▶ **Task objective**: All lines from the one with "음식문화개선 캠페인 (145, 256)" to the end of the listing below are to be transcribed exactly; both end lines are included, and no other lines are.

:: Provided records

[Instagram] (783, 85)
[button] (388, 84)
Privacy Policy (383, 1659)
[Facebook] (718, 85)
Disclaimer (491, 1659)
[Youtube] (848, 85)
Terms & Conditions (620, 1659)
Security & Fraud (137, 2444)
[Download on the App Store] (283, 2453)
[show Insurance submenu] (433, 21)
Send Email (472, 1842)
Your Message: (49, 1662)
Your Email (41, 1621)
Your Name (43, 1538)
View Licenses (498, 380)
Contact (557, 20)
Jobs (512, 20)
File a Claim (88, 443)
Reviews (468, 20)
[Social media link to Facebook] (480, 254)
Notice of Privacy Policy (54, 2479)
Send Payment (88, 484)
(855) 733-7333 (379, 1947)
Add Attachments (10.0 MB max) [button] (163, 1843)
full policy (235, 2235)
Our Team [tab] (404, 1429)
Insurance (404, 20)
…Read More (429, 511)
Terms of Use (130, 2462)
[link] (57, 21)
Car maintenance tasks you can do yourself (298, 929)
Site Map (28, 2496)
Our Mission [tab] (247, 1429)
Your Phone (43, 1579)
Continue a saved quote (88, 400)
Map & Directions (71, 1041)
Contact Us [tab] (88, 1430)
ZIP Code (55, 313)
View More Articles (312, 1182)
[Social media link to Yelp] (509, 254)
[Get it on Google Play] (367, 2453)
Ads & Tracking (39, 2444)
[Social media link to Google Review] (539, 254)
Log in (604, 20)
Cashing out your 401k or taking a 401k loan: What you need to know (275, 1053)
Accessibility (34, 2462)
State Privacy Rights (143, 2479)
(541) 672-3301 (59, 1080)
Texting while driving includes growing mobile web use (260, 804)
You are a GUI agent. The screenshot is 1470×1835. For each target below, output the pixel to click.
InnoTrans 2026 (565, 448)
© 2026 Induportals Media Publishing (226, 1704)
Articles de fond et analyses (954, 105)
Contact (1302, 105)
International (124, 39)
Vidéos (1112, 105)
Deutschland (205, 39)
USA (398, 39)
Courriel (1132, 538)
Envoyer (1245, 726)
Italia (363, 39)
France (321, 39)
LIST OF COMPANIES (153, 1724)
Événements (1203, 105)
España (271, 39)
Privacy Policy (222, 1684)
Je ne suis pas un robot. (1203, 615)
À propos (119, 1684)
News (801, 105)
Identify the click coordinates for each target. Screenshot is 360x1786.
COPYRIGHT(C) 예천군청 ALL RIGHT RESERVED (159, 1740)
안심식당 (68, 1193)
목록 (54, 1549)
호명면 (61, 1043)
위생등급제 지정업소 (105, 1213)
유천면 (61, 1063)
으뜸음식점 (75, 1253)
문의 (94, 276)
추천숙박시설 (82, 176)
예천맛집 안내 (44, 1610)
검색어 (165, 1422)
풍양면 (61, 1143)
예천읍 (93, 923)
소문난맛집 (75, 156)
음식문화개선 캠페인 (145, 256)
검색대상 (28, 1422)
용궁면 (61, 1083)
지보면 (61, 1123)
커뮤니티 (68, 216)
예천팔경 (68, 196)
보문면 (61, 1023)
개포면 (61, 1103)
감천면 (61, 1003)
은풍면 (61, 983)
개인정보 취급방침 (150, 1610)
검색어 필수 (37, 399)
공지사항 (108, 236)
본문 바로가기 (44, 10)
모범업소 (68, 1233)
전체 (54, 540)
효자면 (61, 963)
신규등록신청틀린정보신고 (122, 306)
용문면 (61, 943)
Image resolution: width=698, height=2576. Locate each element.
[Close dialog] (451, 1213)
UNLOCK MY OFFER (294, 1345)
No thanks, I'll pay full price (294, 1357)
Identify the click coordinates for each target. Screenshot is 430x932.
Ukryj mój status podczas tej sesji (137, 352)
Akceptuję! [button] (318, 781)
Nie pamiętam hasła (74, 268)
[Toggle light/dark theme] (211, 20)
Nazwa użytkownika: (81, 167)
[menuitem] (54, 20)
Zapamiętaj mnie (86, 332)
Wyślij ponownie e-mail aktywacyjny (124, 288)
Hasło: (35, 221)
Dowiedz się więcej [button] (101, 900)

::::

▶ **Solution to this problem**:
음식문화개선 캠페인 (145, 256)
검색대상 (28, 1422)
용궁면 (61, 1083)
지보면 (61, 1123)
커뮤니티 (68, 216)
예천팔경 (68, 196)
보문면 (61, 1023)
개포면 (61, 1103)
감천면 (61, 1003)
은풍면 (61, 983)
개인정보 취급방침 (150, 1610)
검색어 필수 (37, 399)
공지사항 (108, 236)
본문 바로가기 (44, 10)
모범업소 (68, 1233)
전체 (54, 540)
효자면 (61, 963)
신규등록신청틀린정보신고 (122, 306)
용문면 (61, 943)
Image resolution: width=698, height=2576. Locate each element.
[Close dialog] (451, 1213)
UNLOCK MY OFFER (294, 1345)
No thanks, I'll pay full price (294, 1357)
Identify the click coordinates for each target. Screenshot is 430x932.
Ukryj mój status podczas tej sesji (137, 352)
Akceptuję! [button] (318, 781)
Nie pamiętam hasła (74, 268)
[Toggle light/dark theme] (211, 20)
Nazwa użytkownika: (81, 167)
[menuitem] (54, 20)
Zapamiętaj mnie (86, 332)
Wyślij ponownie e-mail aktywacyjny (124, 288)
Hasło: (35, 221)
Dowiedz się więcej [button] (101, 900)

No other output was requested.